BurntSushi / xsv

A fast CSV command line toolkit written in Rust.
The Unlicense
10.4k stars 324 forks source link

Feature request: Diff mode #210

Open turion opened 4 years ago

turion commented 4 years ago

I frequently have to compare large csv files where only a few fields in moderately many rows have changed. It would be cool to have a diff mode that shows the cell-wise diff of two csv files.

BurntSushi commented 4 years ago

Could you please provide more details? An example with inputs and outputs would help.

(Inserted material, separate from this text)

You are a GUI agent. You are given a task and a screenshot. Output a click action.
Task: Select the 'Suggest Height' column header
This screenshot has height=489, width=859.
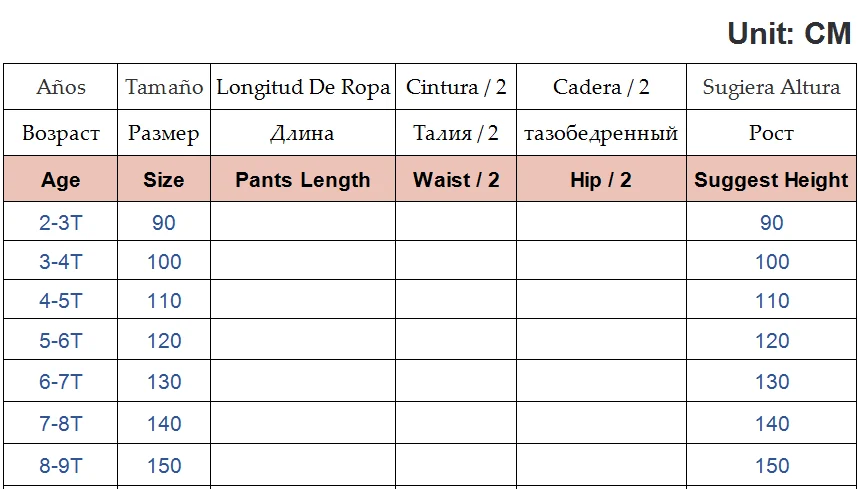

turion commented 4 years ago

An example with inputs and outputs would help.

Good idea.

Here is a rough sketch:

$ cat a.csv
foo,bar
a,23
b,42
[...many lines]

$ cat b.csv
foo,bar
a,100
b,42
[...many lines]
c,0

$ xsv --diff a.csv b.csv
@@ -1,bar +1,bar @@ foo,bar
  a,-100+23
@@ -1234 +1234 @@ foo,bar
- c,0

$ xsv table --diff a.csv b.csv
  foo bar
  a   -100+23
+ c   0
turion commented 4 years ago

I guess there are other interesting interactions. E.g. xsv stats --diff could show the number of changed rows and cells. xsv select --diff could limit the diff on certain columns.

Yomguithereal commented 4 years ago

Hello @turion, do you know daff? Reading your initial question I remembered about this tool that seem to do the job you need. It can also be easily integrated with git if I remember correctly.

turion commented 4 years ago

@Yomguithereal that sounds cool! Yes, that's sort of the feature set I'd like to see.

nicoburns commented 4 years ago

I think a daff-style diff is the way to go for this feature. Daff actually has a spec: http://paulfitz.github.io/daff-doc/spec.html, and the codebase (written in Haxe) is MIT licensed.

kevinji commented 3 years ago

The simplest version of this that would be useful for me would contain:

Something like this is useful if you have a job that snapshots state periodically and you need to figure out what changed. Here, the format rarely changes but the contents often do.